- Work task
Restate word for word the entries below, starting with the line with "Task: Collapse all twin properties" and continuing through the line with "You are a computer-use agent. Screen dimensions: 1092x1110". Include both of those lines and no others.

Raw data below:

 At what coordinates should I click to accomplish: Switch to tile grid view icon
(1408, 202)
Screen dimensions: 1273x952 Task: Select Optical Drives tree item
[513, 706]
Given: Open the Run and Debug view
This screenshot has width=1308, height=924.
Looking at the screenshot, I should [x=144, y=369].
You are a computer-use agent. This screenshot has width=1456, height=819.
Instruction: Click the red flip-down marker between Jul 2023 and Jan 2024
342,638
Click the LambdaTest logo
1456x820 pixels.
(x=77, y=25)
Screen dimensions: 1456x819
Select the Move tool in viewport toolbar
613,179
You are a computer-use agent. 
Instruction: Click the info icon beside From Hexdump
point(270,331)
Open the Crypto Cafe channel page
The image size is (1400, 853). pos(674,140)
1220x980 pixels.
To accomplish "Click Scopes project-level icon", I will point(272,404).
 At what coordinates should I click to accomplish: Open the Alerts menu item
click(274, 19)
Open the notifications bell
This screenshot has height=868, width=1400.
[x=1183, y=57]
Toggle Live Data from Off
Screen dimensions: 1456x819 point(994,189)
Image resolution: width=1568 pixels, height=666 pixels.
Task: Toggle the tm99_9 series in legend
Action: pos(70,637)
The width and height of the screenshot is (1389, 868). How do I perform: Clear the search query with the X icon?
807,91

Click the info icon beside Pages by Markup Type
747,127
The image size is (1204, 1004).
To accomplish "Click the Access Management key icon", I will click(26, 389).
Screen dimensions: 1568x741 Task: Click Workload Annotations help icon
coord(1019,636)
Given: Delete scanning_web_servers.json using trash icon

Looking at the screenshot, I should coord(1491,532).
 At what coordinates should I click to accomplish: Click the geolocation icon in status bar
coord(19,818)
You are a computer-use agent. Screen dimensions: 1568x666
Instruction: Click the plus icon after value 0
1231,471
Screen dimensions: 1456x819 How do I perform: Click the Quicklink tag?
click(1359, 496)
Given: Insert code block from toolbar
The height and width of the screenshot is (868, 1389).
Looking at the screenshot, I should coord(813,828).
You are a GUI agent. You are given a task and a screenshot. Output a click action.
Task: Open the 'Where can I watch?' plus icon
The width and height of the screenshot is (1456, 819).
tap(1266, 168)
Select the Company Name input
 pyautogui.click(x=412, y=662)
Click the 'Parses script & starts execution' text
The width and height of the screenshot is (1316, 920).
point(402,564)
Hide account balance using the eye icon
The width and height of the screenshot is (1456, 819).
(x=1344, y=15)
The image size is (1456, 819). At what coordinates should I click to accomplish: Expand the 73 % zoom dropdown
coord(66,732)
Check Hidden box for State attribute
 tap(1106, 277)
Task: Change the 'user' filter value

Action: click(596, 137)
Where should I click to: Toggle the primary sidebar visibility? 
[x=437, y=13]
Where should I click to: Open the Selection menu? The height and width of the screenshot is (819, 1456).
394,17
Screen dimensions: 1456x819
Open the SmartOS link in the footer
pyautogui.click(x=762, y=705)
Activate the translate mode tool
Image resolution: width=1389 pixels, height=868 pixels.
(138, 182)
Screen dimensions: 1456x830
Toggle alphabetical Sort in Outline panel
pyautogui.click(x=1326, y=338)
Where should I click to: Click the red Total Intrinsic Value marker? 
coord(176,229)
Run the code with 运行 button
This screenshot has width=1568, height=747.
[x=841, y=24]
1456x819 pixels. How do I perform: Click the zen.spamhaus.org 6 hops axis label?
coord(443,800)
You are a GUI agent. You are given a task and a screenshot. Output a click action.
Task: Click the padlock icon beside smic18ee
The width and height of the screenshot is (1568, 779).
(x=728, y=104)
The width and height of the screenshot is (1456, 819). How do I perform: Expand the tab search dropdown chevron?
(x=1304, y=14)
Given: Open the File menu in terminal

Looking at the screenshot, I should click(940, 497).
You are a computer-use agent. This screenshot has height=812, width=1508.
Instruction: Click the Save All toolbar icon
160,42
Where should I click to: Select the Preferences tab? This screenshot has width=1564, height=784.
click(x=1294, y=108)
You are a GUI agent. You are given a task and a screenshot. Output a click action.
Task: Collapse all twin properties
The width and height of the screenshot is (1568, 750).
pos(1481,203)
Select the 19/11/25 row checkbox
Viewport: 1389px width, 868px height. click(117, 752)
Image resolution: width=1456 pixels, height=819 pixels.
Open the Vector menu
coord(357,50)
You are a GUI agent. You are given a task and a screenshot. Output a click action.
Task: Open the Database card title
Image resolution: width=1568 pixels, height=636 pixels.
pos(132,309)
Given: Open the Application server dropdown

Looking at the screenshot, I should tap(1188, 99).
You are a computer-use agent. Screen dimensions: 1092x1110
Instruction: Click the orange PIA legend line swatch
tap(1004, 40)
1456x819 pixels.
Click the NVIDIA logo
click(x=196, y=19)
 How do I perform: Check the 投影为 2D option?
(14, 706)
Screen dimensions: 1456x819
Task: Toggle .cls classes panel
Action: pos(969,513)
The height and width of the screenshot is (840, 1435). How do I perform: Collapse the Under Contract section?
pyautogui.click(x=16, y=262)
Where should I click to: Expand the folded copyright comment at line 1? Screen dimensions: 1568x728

End of Raw data.

- Result of this exercise
Task: Collapse all twin properties
The width and height of the screenshot is (1568, 750).
pos(1481,203)
Select the 19/11/25 row checkbox
Viewport: 1389px width, 868px height. click(117, 752)
Image resolution: width=1456 pixels, height=819 pixels.
Open the Vector menu
coord(357,50)
You are a GUI agent. You are given a task and a screenshot. Output a click action.
Task: Open the Database card title
Image resolution: width=1568 pixels, height=636 pixels.
pos(132,309)
Given: Open the Application server dropdown

Looking at the screenshot, I should tap(1188, 99).
You are a computer-use agent. Screen dimensions: 1092x1110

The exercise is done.